I recognise the desire to be liked myself. It is a suggestion from Freudian analysis that when parents split up and divorce – as mine did when I was 17 – the oldest child – which I am – feels a subliminal level of guilt, as though the marital failure were their fault. For years after, I was aware of an aggravated need to be liked by my classmates. It lasted for a good deal of my adult life, too. Now, I sometimes wonder if I have swung to the other pole, and actively attempt to be disliked. Certainly, I have ten times as many enemies in London as I have friends.

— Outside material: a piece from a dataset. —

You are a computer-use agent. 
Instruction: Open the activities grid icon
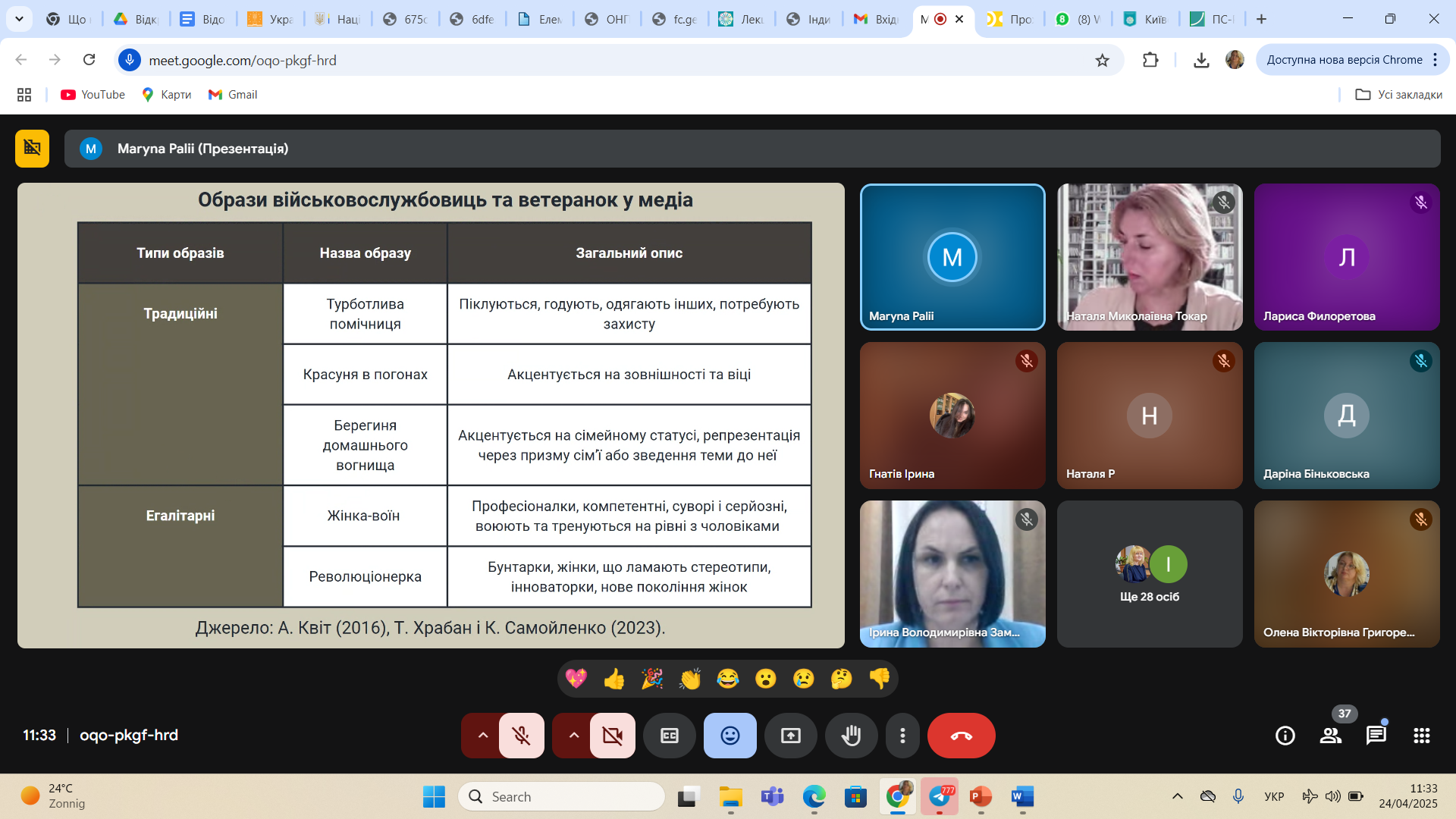(x=1421, y=735)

But I digress.

The one statement that is guaranteed to produce a dissonant and enraged chorus of ‘fascist!’ is that you wish to see less immigration, particularly from Muslim countries. This is the thread that unites, for example, Donald Trump, Nigel Farage, Geert Wilders and Marine Le Pen. Wishing to protect your country’s sovereignty, integrity, borders and culture is thus equated with a Hitlerian animus.

This has one glaringly obvious conclusion; Most white people in the Western world are fascists. It is common knowledge that the vast majority of people – ie. everyone bar the elites, Millennials and Muslims, backed by the media – wish to see fewer, if any, Islamic imports. Blacks are starting to realise the implications of another victimhood bloc taking their turf and hanging their Nikes off the local telephone wires. And so we are reaching the point at which the word ‘fascist’ will lose not simply its descriptive function, but that loss will be closely followed by that of its pejorative function.

Perhaps fascism is about to become the new virtue. Where do I apply?